The exhibition's curators, who are themselves two expatriate art historians -- the husband-wife team of Maja and Reuben Fowkes, have put together a show of work by artists who worked in Budapest at some time between the fall of the Iron Curtain and the present, relying on archival research, interviews with members of the Budapest art scene, and organising an international conference at the Ludwig Museum on foreign experience in contemporary art earlier this year.

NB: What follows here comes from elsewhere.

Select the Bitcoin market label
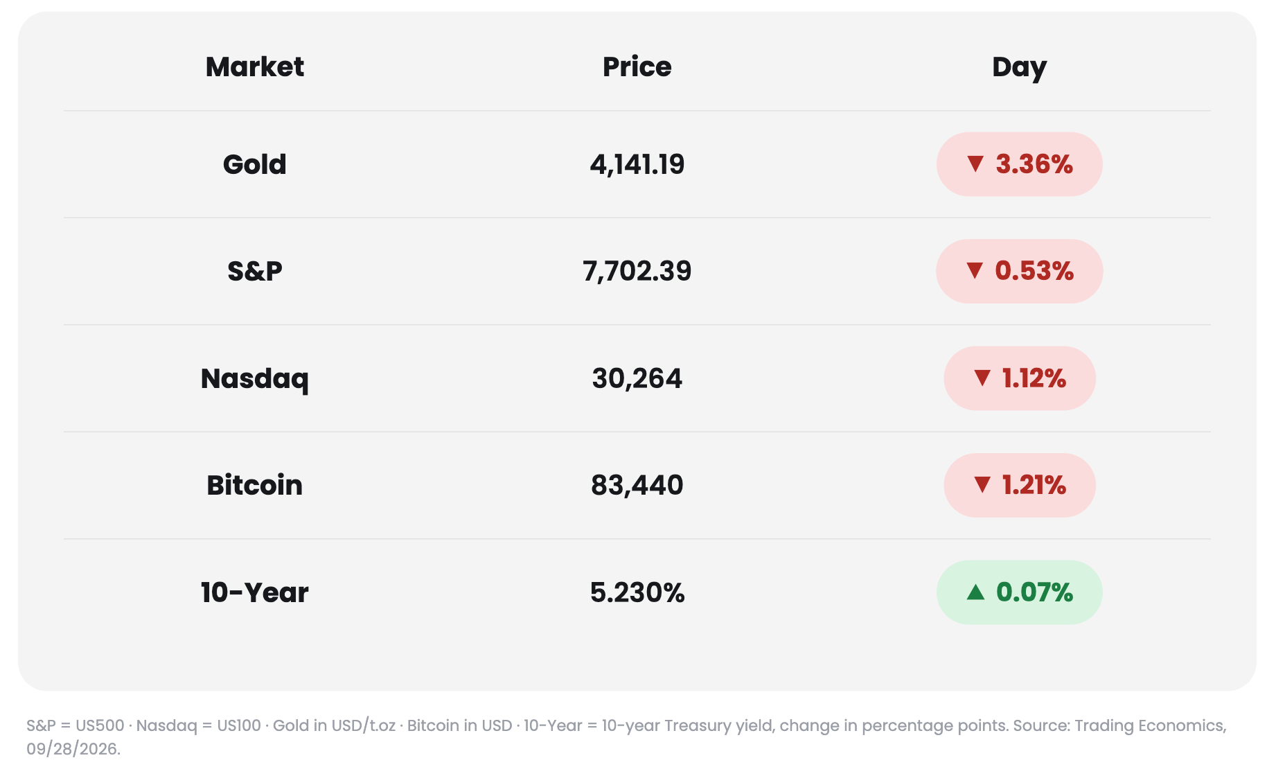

The exhibition includes videos of Budapest in the 80s by Eike, large-scale doodles by Catherine Bürki of the artist's kitchen, Sanna Härkönen's street scenes, an Adam and Eve constructed of kolbasz by David Wilkinson, photographs of the capital's Kerepesi Cemetery by Claudia Martins and Ninni Wager's red suitcase from which hundreds of faces emerge on sticks.
"The notion of 'revolutionary decadence' stresses the role of individuals and informal sociability in bringing about radical social change in the contemporary era, rather than the usual caste of politicians, celebrities and puritanical guerrillas familiar from the revolutionary history," according to the museum's home page. "The show aims to highlight the contribution of foreign artists to the Hungarian scene in the context of a new 'post-national' understanding of contemporary art."
The exhibition runs from October 15 until November 22, 2009.